:: Consigne ::
Recopiez le passage de l'extrait sur les coiffeurs du Sahel allant de « Elles mettent en » à « Tupac Shakur [1]. », bornes comprises.

:: Extrait ::
Coiffure et pop-culture au Sahel islamique

(Crédit photo : Georges Morleghem )

Les coiffeurs du Sahel accordent un soin tout particulier à la décoration de leurs boutiques. Les murs – et parfois le plafond – sont littéralement ensevelis sous une épaisse couche bleutée d’affiches décolorées et de posters froissés.

Ces collections d’images ne sont pas que cache-misère qui dissimulent le bois rongé ou la tôle surchauffée. Elles constituent également des manifestes de culture pop sahélienne.

Elles mettent en contact des référents disparates : équipes européennes de football, symboles de réussite matérielle, célébrités de la sous-région, figures hypersexuées du hip hop et du R’n’B nord-américains ou encore des icônes de l’islam global censées être importées d’Arabie Saoudite mais souvent produites au Nigeria ou contrefaites en Chine.

Bref, de Bamako à Niamey, les boutiques de coiffeurs abritent d’étranges géographies transnationales où le FC Barcelone joue au ballon à proximité des lieux saints de La Mecque, où Britney Spears – outrancieusement photoshoppée – dévisage un imam wahhabite lui-même occupé à toiser Tupac Shakur [1].

Ces juxtapositions d’univers culturels reflètent l’extrême mobilité caractéristique des régions sahéliennes. Tout le monde y semble systématiquement sur le point de prendre la route du déplacement matrimonial, de la migration économique, du commerce de longue distance ou de l’islam transnational.

En retour, la vie quotidienne est – jusqu’au moindre village de brousse – peuplée de fragments d’« ailleurs » plus ou moins lointains : capitales du Golfe de Guinée ou du Maghreb, métropoles d’Amérique du Nord ou d’Europe, espaces asiatiques en effervescence économique et centres religieux du Proche et du Moyen-Orient. Ces fragments d’ailleurs contribuent à façonner les imaginaires locaux et à tracer les contours de cultures populaires profondément hétérogènes.

:: Enregistrements ::
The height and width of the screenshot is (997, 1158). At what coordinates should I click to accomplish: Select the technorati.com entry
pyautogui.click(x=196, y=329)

* * *

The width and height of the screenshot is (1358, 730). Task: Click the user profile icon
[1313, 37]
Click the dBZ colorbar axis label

==

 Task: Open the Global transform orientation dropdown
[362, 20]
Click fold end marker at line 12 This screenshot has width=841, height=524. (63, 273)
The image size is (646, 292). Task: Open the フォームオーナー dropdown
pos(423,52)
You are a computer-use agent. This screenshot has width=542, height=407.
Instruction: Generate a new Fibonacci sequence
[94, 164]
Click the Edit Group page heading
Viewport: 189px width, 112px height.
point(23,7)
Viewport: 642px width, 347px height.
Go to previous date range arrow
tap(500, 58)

:: Résultat ::
Elles mettent en contact des référents disparates : équipes européennes de football, symboles de réussite matérielle, célébrités de la sous-région, figures hypersexuées du hip hop et du R’n’B nord-américains ou encore des icônes de l’islam global censées être importées d’Arabie Saoudite mais souvent produites au Nigeria ou contrefaites en Chine.

Bref, de Bamako à Niamey, les boutiques de coiffeurs abritent d’étranges géographies transnationales où le FC Barcelone joue au ballon à proximité des lieux saints de La Mecque, où Britney Spears – outrancieusement photoshoppée – dévisage un imam wahhabite lui-même occupé à toiser Tupac Shakur [1].